That's the part I don't understand and am trying to learn more as to how these function. It obviously is some kind of timing function. Here's my code. The first one is the hive node. My base has 3 tabs, the main sketch is "Hive_base_7", the is a display control tab, "display_cntrl" and the tab that reads the network, "readHive" I couldn't post the complete code as it exceeded the max length to I've just put the function that reads the network
Thanks
Hive node
// Hive 1 transmitter, reads BME280 for temp and pressure and battery voltage
// added RF24nework
#include <Wire.h>
#include <SPI.h>
#include <Adafruit_Sensor.h>
#include <Adafruit_BME280.h>
#include <nRF24L01.h>
#include <RF24.h>
#include <RF24Network.h>
#define SEALEVELPRESSURE_HPA (1013.25)
Adafruit_BME280 bme; // I2C
RF24 radio(7, 8); // 10, 9 CE, CSN
RF24Network network(radio); // Include the radio in the network
const uint16_t this_node = 01; // Address of this node in Octal format ( 04,031, etc)

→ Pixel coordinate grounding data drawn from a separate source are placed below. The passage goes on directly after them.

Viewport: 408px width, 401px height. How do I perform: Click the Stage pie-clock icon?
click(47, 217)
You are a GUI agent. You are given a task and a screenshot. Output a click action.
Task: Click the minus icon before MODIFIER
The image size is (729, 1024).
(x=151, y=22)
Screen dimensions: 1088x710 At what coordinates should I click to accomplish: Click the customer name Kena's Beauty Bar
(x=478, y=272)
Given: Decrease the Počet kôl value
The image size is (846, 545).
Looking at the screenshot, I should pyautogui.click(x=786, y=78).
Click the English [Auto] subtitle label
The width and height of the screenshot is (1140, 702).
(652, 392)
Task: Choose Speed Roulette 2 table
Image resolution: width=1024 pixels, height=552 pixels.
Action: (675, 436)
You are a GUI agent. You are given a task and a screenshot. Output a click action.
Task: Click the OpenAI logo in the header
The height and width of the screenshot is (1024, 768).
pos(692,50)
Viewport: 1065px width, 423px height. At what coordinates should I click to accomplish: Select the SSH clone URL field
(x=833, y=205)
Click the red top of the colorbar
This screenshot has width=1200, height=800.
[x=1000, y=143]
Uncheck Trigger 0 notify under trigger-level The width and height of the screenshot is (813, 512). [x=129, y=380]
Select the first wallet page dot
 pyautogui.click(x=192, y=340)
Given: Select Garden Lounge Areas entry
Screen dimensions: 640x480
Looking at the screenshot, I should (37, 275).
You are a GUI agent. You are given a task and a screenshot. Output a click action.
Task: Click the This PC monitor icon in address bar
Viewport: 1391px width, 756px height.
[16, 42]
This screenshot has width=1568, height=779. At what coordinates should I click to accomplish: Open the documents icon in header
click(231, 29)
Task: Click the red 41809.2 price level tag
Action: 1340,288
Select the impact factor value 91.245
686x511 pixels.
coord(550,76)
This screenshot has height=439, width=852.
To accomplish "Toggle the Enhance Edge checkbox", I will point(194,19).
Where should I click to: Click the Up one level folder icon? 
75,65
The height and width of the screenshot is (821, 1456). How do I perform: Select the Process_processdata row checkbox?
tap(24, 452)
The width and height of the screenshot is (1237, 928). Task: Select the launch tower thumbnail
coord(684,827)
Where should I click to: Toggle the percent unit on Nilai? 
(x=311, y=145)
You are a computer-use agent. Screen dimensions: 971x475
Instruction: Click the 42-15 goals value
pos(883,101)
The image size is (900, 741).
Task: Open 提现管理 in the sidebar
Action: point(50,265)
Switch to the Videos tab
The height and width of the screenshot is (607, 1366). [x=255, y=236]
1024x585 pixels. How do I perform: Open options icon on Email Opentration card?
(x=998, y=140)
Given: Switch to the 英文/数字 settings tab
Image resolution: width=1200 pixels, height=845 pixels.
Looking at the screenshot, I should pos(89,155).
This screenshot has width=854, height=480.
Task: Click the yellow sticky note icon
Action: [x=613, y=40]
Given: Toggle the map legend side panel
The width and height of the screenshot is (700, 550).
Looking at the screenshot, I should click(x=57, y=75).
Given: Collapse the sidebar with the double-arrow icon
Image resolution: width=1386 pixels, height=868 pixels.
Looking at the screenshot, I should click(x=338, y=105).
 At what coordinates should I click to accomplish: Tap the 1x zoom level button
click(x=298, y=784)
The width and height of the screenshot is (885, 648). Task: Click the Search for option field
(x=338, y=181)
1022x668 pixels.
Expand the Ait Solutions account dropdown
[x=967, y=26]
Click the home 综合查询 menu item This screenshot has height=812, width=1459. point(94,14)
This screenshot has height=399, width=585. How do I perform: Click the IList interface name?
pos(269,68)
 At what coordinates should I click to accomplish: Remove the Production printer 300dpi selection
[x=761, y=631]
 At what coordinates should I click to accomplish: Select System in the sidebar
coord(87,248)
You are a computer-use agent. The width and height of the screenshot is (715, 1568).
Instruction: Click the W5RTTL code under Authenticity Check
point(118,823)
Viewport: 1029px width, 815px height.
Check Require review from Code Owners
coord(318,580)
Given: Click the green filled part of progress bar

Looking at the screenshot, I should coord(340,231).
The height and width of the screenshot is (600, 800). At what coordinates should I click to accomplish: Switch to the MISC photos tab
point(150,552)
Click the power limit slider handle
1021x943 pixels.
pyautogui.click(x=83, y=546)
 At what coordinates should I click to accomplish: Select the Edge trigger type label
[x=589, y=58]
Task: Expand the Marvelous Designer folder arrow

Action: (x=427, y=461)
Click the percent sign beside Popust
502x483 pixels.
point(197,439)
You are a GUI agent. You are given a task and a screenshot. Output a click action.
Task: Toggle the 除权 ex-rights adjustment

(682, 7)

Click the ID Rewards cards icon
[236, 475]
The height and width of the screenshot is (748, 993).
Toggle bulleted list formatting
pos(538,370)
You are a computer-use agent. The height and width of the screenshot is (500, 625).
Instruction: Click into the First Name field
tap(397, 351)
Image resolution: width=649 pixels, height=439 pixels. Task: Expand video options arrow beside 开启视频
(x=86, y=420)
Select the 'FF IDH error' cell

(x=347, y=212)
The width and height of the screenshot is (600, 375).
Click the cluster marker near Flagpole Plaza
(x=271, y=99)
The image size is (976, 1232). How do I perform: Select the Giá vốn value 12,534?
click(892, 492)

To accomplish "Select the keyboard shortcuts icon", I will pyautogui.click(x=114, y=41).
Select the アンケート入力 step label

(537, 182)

const uint16_t base_node = 00; // Address of base node
float c_Temp = 0; // temp in C' from BMP280
int batt_In = A0; // Battery circuit divider input
float batt_V = 0; // battery voltage
float batt_Map = 0;
long int start_delay = 0; // start of delay time
long int write_time = 5000; // time between writes to base
struct dataStruct {
float f_Temp;
float H1_Prss;
float H1_Humd;
float H1_Batt;
}myDataStructure;
void setup() {
Serial.begin(9600);
Serial.println(F("Bee Hive 1"));
// Initialise NRF24L01
radio.begin();
radio.setDataRate(RF24_1MBPS);
radio.setChannel(124);
radio.setPALevel(RF24_PA_MIN);
// Open a writing and reading pipe on each radio, with opposite addresses
// radio.openWritingPipe(this_node);
// radio.openReadingPipe(1, base_node);
radio.stopListening();
network.begin(124,this_node); //(channel, node address)
if (!bme.begin(0x76)) {
Serial.println("Could not find a valid BME280 sensor, check wiring!");
while (1);
} // end if (!bmp.begin())
start_delay = millis();
} // end void setup
void loop() {
network.update();
/* if(!network.available()){
Serial.println("N0 network");
}
*/
// Read BME280
c_Temp = bme.readTemperature(); // read temp from BME280
myDataStructure.f_Temp = (c_Temp * 9/5) + 32; // calculate F'
myDataStructure.H1_Prss = (bme.readPressure() / 3389.39);
myDataStructure.H1_Humd = bme.readHumidity();
batt_V = analogRead(batt_In); // read battery voltage
// batt_Map = (map(batt_V, 0, 1025, 0, 500));
myDataStructure.H1_Batt = batt_Map / 100;
if(millis() > (start_delay + write_time)){
RF24NetworkHeader header(base_node); // (Address where the data is going)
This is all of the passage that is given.